(Selected passage):
◆ ◆ ◆
Priest’s major introduction to the world at large was certainly his book The Prestige, which became a critically acclaimed film with a stellar cast. While an excellent example of his skills and tactics and interests, the book’s steampunk ambiance and quasi-detective mode were not totally representative of his work.
Perhaps the most archetypical sequence in Priest’s oeuvre is The Dream Archipelago. The short story collection that bears that title is accompanied by novels The Affirmation and The Islanders. In these volumes, Priest charts a strange land somehow laterally displaced from ours, a polity comprised of many linked islands where spatial and temporal anomalies reign. These books belong, at least in one sense, with such Ruritanian masterpieces as Jan Morris’s Hav, Brian Aldiss’s The Malacia Tapestry, and Ursula Le Guin’s The Complete Orsinia.
Priest’s newest book, The Gradual, is the latest installment in his Baedeker of Oneiric Atolls and extends the effects and remit of the sequence admirably, while standing utterly and satisfyingly self-contained.
Our tale begins, however, not in those esoteric, idyllic isles (ostensibly “hundreds of thousands” in number, some larger than continental countries) but on the mainland, in the drab, dreary nation of Glaund. Note the perfection of this nomenclature: gluey, glandular, gloomy, glaucous, glaucoma, and “grim land” are the echoes. And the city in Glaund where we start is Errest: “to err the most?” Priest will deploy scores of equally perfect cognomens, proving himself a rival to Jack Vance, the master of resonant place and character names.
◆ ◆ ◆
(Given information):

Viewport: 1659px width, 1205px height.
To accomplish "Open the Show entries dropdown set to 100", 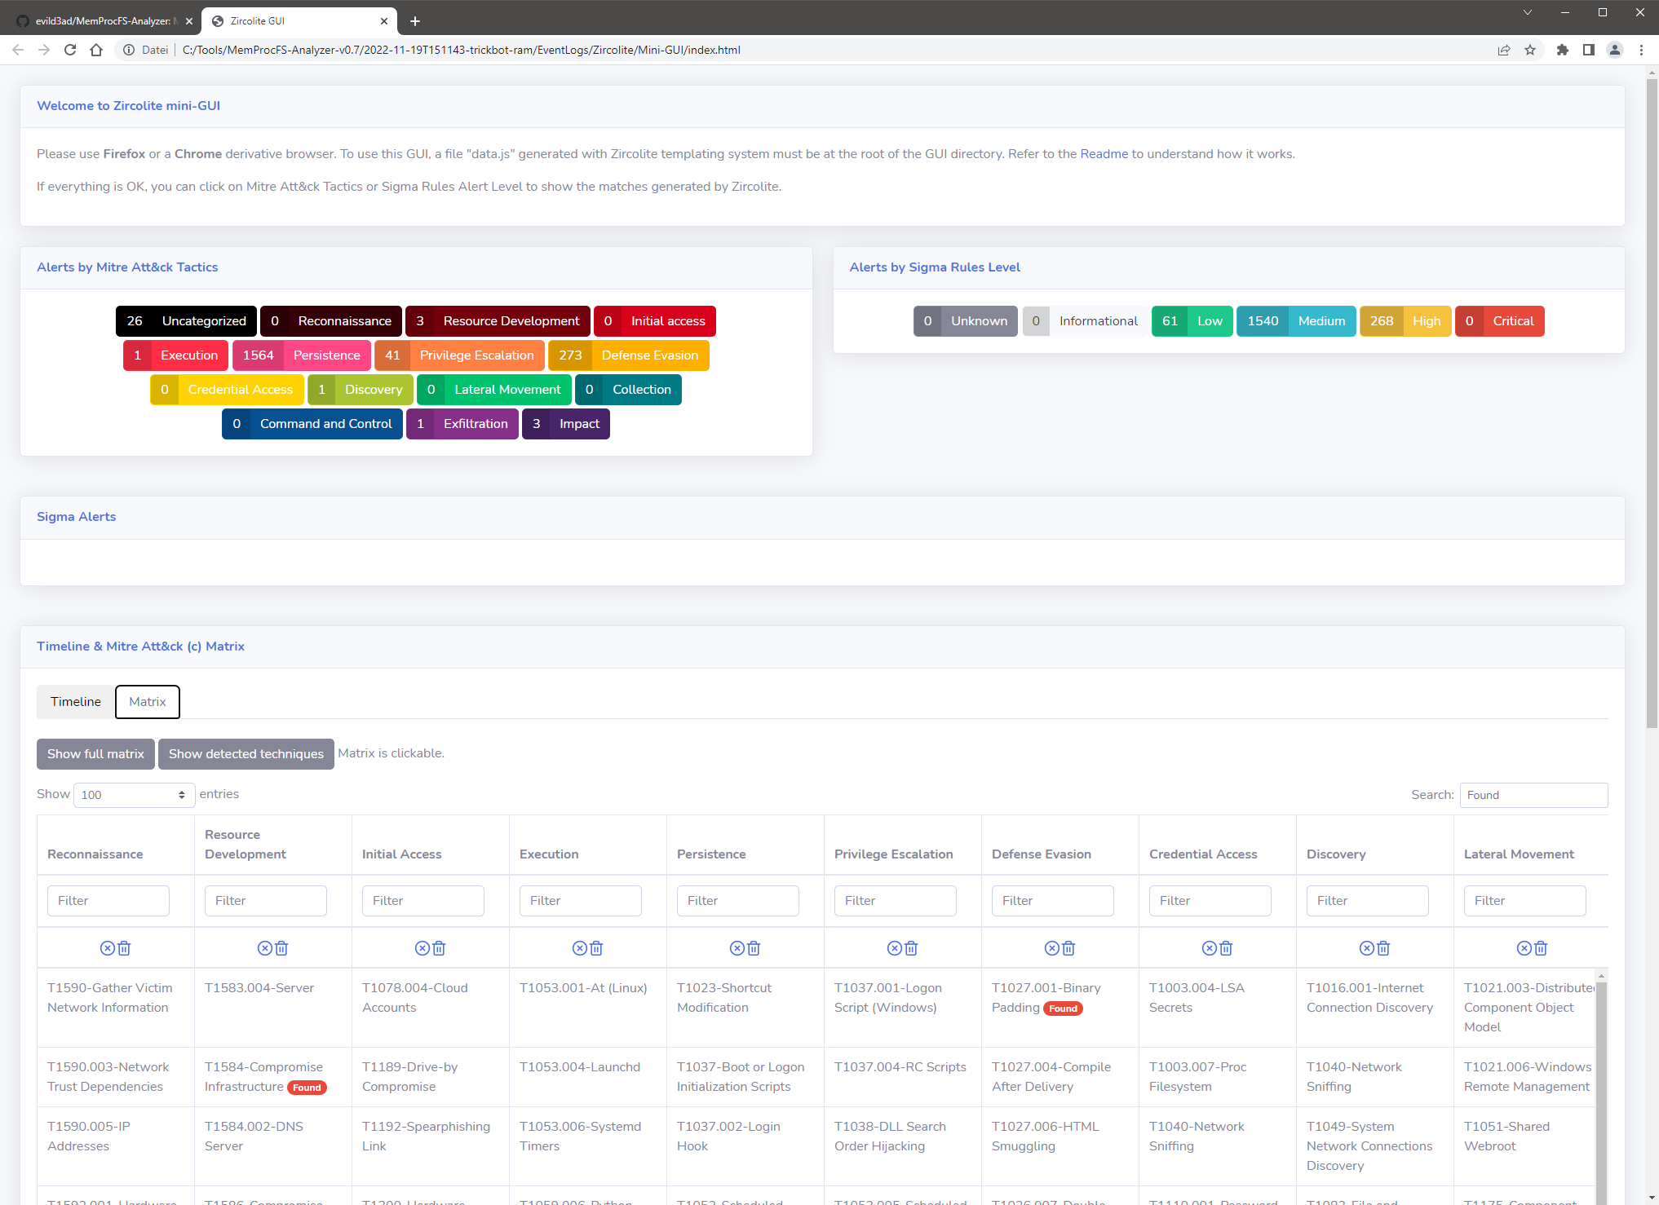I will coord(134,795).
◆ ◆ ◆
(Work to do):
Change "Glaund" to "Grimland" in the review of Priest's fiction, starting at "Our tale begins, however, not" and ending at "and character names.".

(Task output):
Our tale begins, however, not in those esoteric, idyllic isles (ostensibly “hundreds of thousands” in number, some larger than continental countries) but on the mainland, in the drab, dreary nation of Grimland. Note the perfection of this nomenclature: gluey, glandular, gloomy, glaucous, glaucoma, and “grim land” are the echoes. And the city in Grimland where we start is Errest: “to err the most?” Priest will deploy scores of equally perfect cognomens, proving himself a rival to Jack Vance, the master of resonant place and character names.